“Then, in a dirty alley in the poorest quarter of the town, he had got into conversation with an old blind man, a very old beggar who crouched at a street corner and held out his shaking hand in the hope that someone would drop something into it. This seemed an odd thing in a street where all must have been equally poor, but he said that in earlier days he had begged in the temple court and beside the sacred way, though now he could no longer go so far.
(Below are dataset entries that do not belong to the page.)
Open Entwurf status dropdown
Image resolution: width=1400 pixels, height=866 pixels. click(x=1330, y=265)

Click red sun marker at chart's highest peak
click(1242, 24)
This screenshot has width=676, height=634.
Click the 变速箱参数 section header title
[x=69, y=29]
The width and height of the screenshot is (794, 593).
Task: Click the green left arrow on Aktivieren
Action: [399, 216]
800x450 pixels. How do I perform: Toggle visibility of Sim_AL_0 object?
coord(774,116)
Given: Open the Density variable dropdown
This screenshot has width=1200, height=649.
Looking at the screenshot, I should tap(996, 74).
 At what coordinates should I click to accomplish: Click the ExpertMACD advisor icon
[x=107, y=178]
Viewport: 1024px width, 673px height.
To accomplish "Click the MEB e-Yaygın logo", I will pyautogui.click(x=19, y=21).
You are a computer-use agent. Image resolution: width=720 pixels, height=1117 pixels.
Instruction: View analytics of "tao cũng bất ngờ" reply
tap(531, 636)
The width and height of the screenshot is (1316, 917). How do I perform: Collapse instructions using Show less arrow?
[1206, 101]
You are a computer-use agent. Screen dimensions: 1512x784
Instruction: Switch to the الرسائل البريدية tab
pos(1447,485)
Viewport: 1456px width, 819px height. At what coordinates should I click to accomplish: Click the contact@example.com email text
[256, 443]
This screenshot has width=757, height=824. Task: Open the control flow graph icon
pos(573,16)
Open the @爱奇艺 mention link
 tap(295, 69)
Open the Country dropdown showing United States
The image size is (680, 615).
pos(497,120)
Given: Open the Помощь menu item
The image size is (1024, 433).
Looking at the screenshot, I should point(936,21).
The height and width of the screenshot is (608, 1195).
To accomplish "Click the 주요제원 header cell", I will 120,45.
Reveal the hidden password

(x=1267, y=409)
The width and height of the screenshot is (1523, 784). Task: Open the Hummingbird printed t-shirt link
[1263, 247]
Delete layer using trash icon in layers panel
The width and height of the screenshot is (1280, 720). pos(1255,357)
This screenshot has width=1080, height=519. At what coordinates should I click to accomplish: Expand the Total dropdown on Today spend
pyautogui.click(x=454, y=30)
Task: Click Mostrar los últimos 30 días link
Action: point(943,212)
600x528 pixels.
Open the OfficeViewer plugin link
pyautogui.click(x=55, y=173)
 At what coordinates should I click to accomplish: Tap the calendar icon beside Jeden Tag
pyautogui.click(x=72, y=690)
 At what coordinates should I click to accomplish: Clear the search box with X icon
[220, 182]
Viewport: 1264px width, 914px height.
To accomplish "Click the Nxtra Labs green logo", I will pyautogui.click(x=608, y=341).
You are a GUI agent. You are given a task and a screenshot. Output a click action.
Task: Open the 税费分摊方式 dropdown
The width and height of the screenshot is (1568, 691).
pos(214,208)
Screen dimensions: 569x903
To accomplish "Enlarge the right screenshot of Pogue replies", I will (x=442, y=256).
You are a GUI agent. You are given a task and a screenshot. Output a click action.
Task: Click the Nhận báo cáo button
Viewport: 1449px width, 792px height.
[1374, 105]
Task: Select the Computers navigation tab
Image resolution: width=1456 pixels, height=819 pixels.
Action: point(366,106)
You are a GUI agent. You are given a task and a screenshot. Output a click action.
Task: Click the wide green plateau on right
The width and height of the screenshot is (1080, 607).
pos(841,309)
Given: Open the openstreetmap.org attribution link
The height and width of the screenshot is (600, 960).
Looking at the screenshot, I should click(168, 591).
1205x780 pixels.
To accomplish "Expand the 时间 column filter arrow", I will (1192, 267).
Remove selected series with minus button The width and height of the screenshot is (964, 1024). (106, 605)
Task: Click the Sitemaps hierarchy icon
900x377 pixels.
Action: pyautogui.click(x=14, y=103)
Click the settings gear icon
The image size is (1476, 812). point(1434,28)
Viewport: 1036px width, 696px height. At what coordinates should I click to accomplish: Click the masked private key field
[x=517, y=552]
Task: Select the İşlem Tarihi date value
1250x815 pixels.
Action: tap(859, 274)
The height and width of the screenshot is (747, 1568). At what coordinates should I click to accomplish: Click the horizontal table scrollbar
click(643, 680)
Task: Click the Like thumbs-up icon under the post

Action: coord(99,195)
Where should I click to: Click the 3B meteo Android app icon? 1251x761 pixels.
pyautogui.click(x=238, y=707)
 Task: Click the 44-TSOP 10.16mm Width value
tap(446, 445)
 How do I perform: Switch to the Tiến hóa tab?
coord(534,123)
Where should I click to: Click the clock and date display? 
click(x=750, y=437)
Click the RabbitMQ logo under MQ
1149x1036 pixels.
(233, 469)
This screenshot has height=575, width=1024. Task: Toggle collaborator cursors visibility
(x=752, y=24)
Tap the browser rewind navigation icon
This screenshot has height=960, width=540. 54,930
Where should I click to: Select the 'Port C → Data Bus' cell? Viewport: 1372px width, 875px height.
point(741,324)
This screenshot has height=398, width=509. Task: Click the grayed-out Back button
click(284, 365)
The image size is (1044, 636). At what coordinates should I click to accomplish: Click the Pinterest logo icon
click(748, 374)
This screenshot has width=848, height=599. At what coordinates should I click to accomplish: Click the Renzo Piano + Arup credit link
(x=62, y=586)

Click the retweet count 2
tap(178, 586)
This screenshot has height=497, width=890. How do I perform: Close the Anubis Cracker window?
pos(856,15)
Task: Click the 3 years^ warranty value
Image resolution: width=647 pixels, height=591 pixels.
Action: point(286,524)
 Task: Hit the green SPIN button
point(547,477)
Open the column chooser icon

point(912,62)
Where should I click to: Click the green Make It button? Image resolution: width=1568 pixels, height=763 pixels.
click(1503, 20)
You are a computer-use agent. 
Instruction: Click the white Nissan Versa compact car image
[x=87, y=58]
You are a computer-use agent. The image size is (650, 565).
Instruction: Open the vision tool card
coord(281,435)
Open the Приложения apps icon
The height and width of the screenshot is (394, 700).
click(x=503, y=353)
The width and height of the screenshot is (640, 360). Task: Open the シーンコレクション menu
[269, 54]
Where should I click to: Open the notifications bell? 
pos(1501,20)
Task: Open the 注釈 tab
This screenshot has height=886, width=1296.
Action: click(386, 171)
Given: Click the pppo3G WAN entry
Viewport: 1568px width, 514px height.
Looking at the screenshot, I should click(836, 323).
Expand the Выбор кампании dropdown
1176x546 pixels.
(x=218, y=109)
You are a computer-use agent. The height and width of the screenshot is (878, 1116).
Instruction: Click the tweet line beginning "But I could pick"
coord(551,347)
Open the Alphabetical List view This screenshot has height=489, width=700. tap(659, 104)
“When we had begun to talk of this together I told him of my own cares, of my long, vain wayfaring to Delphi, and of my distress because the oracle had been unable to give me an answer. He listened to me with compassion and understood me well, though he thought it strange that there should be anything which the Delphic oracle could not answer. ‘You must have put hard questions,’ he said.
“But when he had thought it over he went on reflectively: ‘There may be one who can help you. One who can answer all that a man can ask.’ And he told me that up in the mountains there lived an old priestess of the oracle, an ancient pythia, cursed and hated by all because she had committed a crime against god. Against the temple and against god and against all sacred things; yet she was a great and mighty sibyl. No priestess in Delphi had ever been so great, so beloved and possessed by god as she. She had prophesied with her mouth wide open, and no one had been able to endure the sight of her when she was filled with her god. His own breath had issued from her mouth and her speech had been as wild as fiery flames, it was said; for thus did he love her. He refused to speak through anyone but her, and did so for many years.”